Peter Seiffert seemed to have avoided the effects of Christmas supper and was really keen on preferring heroic to lyrical singing, although the latter usually suits his vocal nature better. In any case, this evening, his voice sounded at once large, focused, flexible and dulcet, even in the trickiest passages. Maybe as a tribute to René Kollo (who appears in this same production on video), he tried the messa di voce in his first note, which, as much as with Kollo, did not work very well. But other than this, he offered a truly satisfying performance.
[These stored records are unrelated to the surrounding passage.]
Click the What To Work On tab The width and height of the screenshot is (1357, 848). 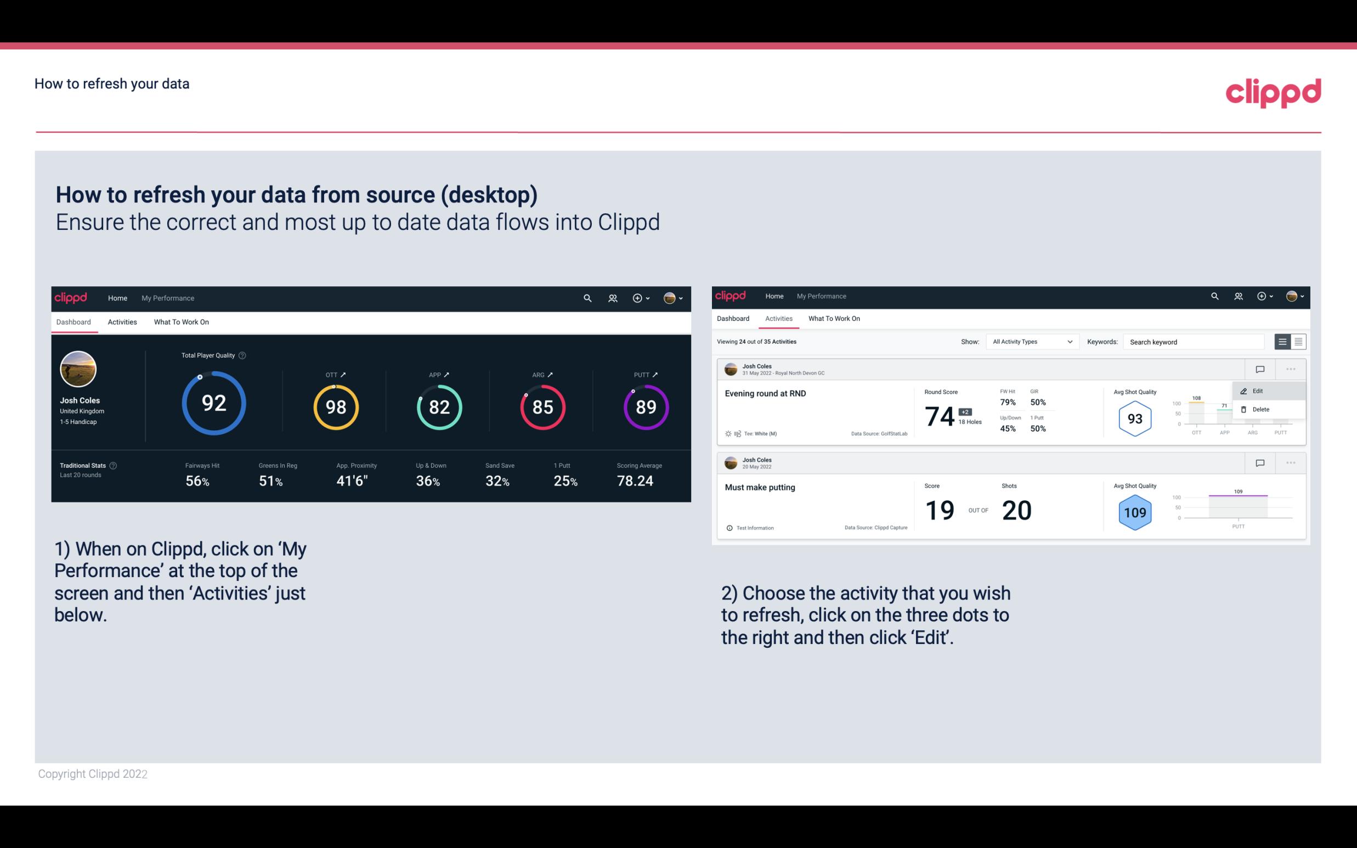click(x=182, y=321)
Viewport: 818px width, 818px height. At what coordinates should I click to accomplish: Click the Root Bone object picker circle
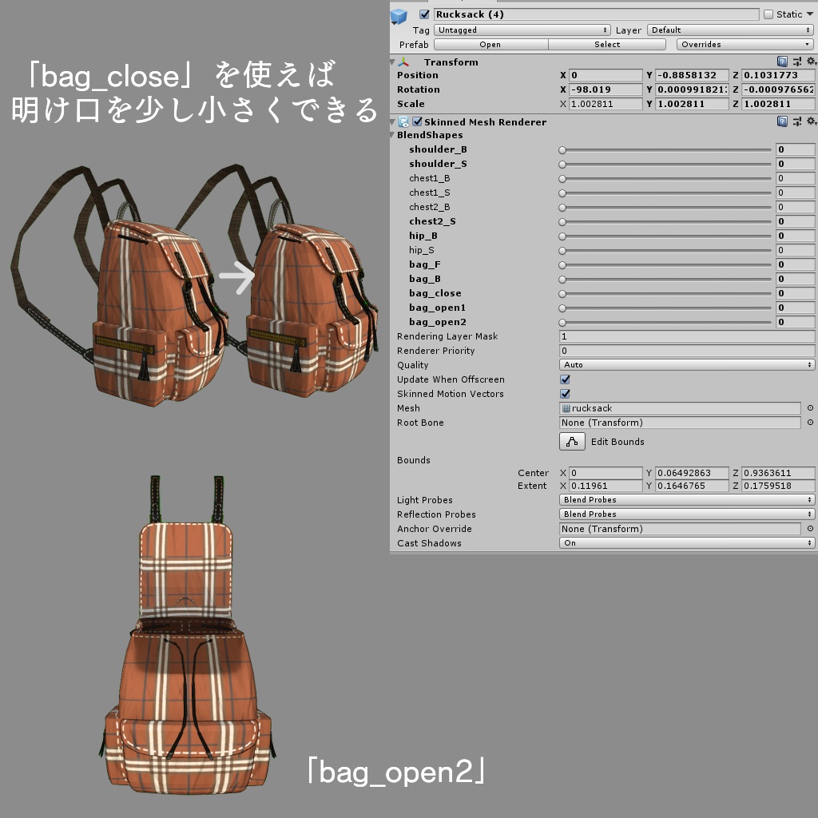[810, 423]
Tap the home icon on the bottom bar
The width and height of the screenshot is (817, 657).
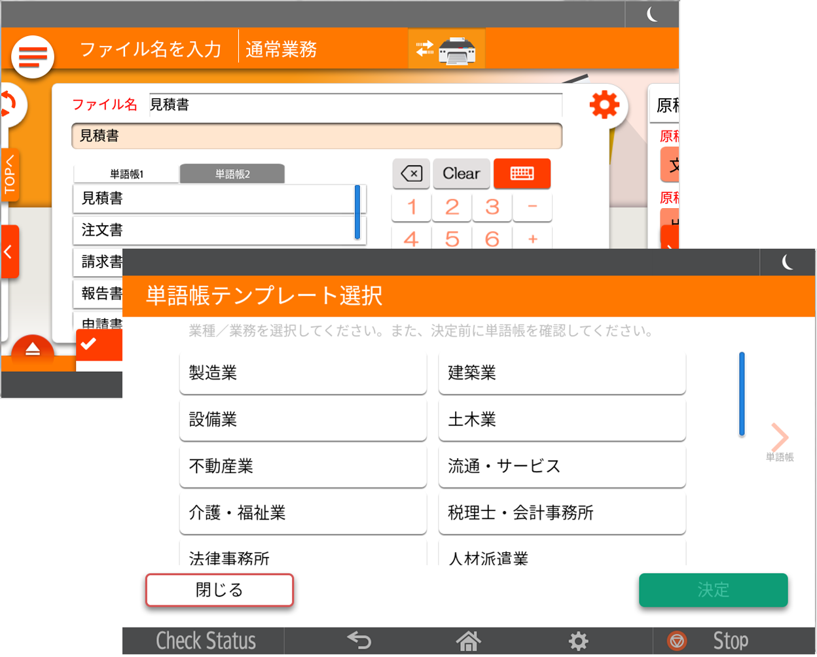coord(467,641)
Tomasz Konieczny, on the other hand, must have had a hell of a Christmas, for his entrance made me worry for him. He, basically, looked very ill: his hands shaking, his breathing very loud and labored, his face flushed, he missed one entry, then the text and his voice seemed to be all over the place. Either he is an excellent actor with a wildly misguided concept of the role or he was a hero to sing the part of Pizarro in that condition. Fortunately, he gradually recovered and, in the second act, peeled the paint off the walls with truly stentorian singing in his confrontation with Mr. and Ms. Florestan. I confess I was surprised to see the name of the more-than-veteran Matti Salminen in the important role of Rocco. Although his voice is still admirably firm and characterful, it now is essentially very rough, with some grey-toned patches in his range. He is a bête-de-scène and has no problem in making this work; however, in an evening where almost every soloist required some adjustment, I only hoped during the first act that I would hear a reliable and unproblematic piece of singing.
Ildiko Raimondi’s soprano is a bit juiceless and intonation has its dodgy moments, but she does not spoil the fun at all. Her Jaquino, Sebastian Kohlhepp, proved to be in far better shape, but his singing lacked variety and imagination. Finally, the role of Don Fernando requires a voice completely different from that of Boaz Daniel.
If this performance proved to be something special, we owe this to the impressive playing of the Vienna State Orchestra under the wide-ranging conducting of Franz Welser-Möst. The State Opera’s General Musical Director was at his most Toscanini-an, pressing forward with ruthless rhythmic precision and extracting excitingly accurate playing from his musicians even in extremely fast tempi. For instance, this was the fastest O welche Lust that I have ever heard, more nervous and ominous than touching and hopeful. All concertati challenged soloists and choristers in their fast pace, but not the orchestra, which could not only cope with the technical demands, but also comment the action with wide tonal variety and produce rather than respond to the different shifts of mood in the score and the libretto. The maestro would make an exception for Pizarro’s scene in the dungeon in act II – there he opted to produce excitement rather from accent and accuracy, what made his soloists more comfortable and allowed him enough leeway to build into a powerful Es schlägt der Rache Stunde. Since the Mahlerian tradition of playing the Leonore no.3 before the closing tableau is still very much respected in Vienna, the audience received a Christmas gift in an orchestral tour de force to make you forget that there are other orchestras in the world. Few conductors would risk to take an opera house orchestra to its limits of dynamic possibilities, articulation and balance as successfully as we heard it today – the level of power, precision and transparence achieved by Mr. Welser-Möst and his musicians was something one could tell his or her grandchildren. Truly uplifting.